Can Erdoğan improve relations with Egypt? – Algemeiner
The interventionist and authoritarian policies of Turkish President Recep Tayyip Erdoğan have left him without regional allies and his attempt at reconciling with Egypt is an act of desperation, analyst Hany Ghoraba wrote for the U.S.-based weekly magazine Algemeiner.
But Egypt is not enthusiastic about the olive branch extended by Ankara, the analyst said, noting that the ruling Justice and Development Party’s (AKP) neo-Ottoman ideology and the role Turkey has played in supporting the Muslim Brotherhood.
The two countries broke off relations after the 2013 overthrow of Egypt’s first democratically elected President Mohamed Morsi, the leader of the Brotherhood-affiliated Freedom and Justice Party. Erdoğan, who had forged close ties with Morsi, opposed the military takeover and has frequently denounced el-Sisi as a dictator.

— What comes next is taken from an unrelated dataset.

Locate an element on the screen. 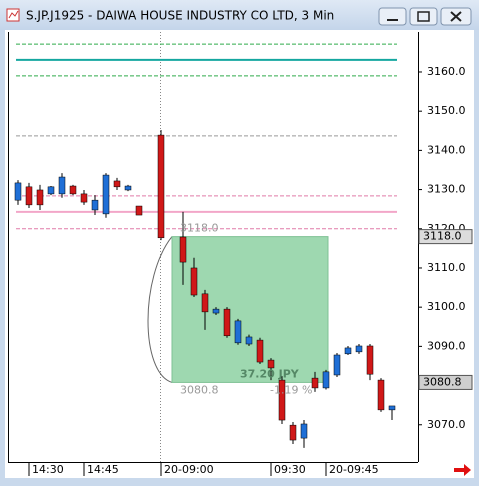 The height and width of the screenshot is (486, 479). x-tick-label: 14:45 is located at coordinates (103, 470).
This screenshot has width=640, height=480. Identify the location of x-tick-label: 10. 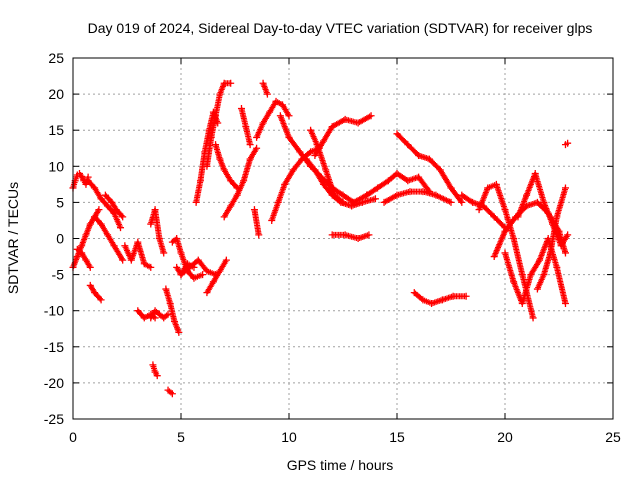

Egyptian authorities regard Erdoğan’s government as a main proponent of the Muslim Brotherhood, Ghoraba said, an Islamist ideology and a terrorist group that is considered the main enemy of the North African country.
“Accordingly, improved relations with Erdogan are not high on Egypt’s agenda, and may not happen,” he said.
Relations between Turkey and Egypt further deteriorated after the countries backed rival sides in a conflict in Libya and agreed conflicting maritime deals with countries in the eastern Mediterranean.
“Under Erdogan, Turkey has become isolated, which became more apparent when Egypt launched the East Mediterranean Gas Forum EMGF in 2019,” Ghoraba said.
Turkey has also been targeted by the EU, Ghoraba said, underlining the bloc’s economic and political sanctions over unilateral gas exploration in waters that Cyprus and Greece already claim.